→ What this task involves
The required output is the exact run of lines below that opens at the line with "Disclaimer (25, 2142)" and closes at the line with "26 Agustus 2026 (70, 1842)".
Top of Data to use
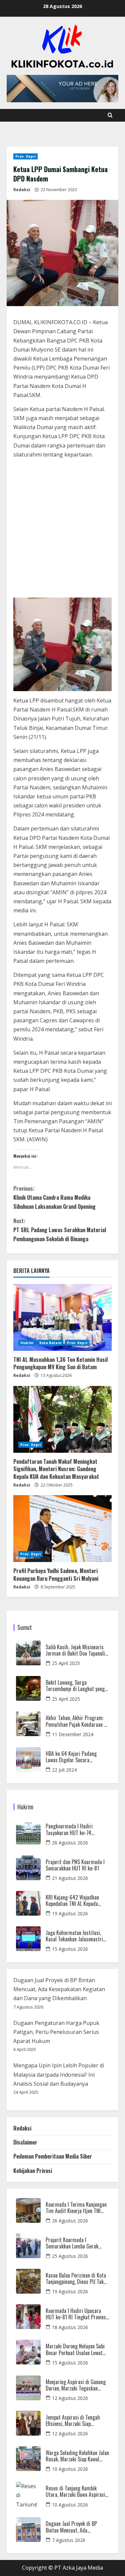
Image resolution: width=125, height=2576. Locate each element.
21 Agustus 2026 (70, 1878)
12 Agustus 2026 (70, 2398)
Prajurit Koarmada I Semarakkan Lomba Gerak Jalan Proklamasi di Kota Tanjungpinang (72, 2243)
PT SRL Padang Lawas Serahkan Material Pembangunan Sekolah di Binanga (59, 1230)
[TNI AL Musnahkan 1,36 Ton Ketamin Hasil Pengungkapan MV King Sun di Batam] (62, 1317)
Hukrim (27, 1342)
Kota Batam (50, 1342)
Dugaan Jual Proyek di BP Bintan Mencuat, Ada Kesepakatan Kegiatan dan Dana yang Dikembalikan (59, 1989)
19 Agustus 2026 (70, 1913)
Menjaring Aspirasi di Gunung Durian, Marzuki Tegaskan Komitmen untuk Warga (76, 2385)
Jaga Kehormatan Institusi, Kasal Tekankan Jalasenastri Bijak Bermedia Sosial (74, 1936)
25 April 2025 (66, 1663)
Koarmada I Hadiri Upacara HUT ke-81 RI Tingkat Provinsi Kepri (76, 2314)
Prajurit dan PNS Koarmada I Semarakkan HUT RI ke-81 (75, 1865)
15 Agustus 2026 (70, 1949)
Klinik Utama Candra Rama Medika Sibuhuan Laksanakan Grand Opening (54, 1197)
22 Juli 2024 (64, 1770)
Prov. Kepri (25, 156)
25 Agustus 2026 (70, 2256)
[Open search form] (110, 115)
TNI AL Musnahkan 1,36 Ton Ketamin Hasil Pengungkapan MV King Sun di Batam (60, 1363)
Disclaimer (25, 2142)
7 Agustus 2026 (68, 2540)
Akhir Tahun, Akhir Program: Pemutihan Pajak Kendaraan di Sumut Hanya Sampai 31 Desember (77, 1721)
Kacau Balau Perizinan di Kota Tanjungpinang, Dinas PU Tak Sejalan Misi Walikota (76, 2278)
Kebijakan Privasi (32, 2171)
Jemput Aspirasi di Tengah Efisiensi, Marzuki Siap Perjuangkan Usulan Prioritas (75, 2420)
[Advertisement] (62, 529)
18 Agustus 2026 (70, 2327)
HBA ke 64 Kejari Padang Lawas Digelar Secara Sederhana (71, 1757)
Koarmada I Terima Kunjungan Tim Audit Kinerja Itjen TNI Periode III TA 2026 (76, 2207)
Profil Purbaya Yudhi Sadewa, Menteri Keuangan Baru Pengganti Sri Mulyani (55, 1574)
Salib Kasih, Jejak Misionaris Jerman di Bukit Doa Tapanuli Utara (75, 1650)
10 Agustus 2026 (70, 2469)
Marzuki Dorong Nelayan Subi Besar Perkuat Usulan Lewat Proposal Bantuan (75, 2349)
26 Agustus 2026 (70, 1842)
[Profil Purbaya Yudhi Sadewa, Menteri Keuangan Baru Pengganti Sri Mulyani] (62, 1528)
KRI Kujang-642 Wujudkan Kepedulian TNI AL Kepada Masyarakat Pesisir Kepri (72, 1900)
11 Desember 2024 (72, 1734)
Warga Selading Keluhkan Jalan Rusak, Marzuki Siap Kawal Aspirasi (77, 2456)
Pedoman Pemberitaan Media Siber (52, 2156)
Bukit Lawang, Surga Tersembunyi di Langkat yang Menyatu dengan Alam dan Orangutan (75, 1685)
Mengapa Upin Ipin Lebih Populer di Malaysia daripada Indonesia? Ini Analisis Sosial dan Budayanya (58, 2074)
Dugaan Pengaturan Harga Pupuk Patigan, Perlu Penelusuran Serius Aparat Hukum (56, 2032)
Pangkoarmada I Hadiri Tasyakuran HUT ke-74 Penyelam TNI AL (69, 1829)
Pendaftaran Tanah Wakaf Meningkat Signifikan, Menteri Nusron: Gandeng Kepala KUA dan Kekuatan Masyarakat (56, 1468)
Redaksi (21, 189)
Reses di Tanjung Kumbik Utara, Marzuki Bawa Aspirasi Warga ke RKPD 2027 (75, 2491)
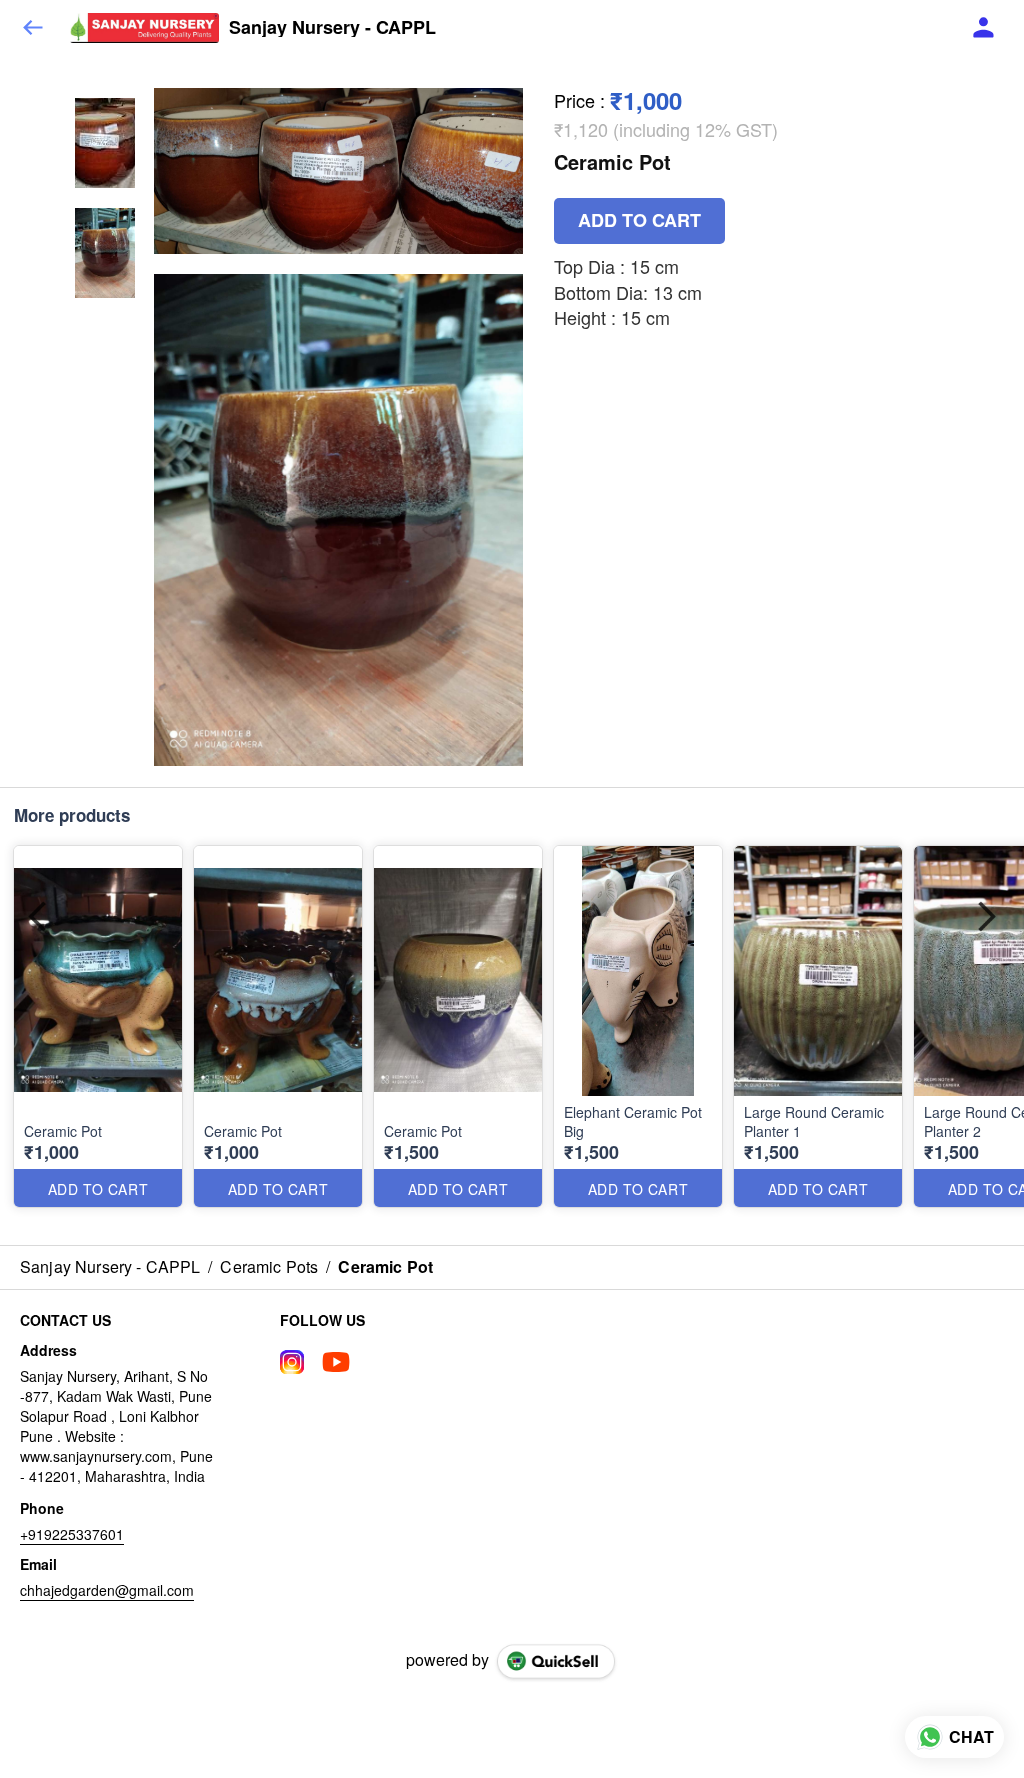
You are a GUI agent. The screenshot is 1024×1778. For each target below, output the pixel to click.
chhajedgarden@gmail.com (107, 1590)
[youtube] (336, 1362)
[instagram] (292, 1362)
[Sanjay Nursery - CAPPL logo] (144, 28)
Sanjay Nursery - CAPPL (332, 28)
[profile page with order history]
Bottom of Data to use
→ Result below
Disclaimer (25, 2142)
7 Agustus 2026 (68, 2540)
Akhir Tahun, Akhir Program: Pemutihan Pajak Kendaraan di Sumut Hanya Sampai 31 Desember (77, 1721)
Kacau Balau Perizinan di Kota Tanjungpinang, Dinas PU Tak Sejalan Misi Walikota (76, 2278)
Kebijakan Privasi (32, 2171)
Jemput Aspirasi di Tengah Efisiensi, Marzuki Siap Perjuangkan Usulan Prioritas (75, 2420)
[Advertisement] (62, 529)
18 Agustus 2026 (70, 2327)
HBA ke 64 Kejari Padang Lawas Digelar Secara Sederhana (71, 1757)
Koarmada I Terima Kunjungan Tim Audit Kinerja Itjen TNI Periode III TA 2026 (76, 2207)
Profil Purbaya Yudhi Sadewa, Menteri Keuangan Baru Pengganti Sri Mulyani (55, 1574)
Salib Kasih, Jejak Misionaris Jerman di Bukit Doa Tapanuli Utara (75, 1650)
10 Agustus 2026 (70, 2469)
Marzuki Dorong Nelayan Subi Besar Perkuat Usulan Lewat Proposal Bantuan (75, 2349)
26 Agustus 2026 (70, 1842)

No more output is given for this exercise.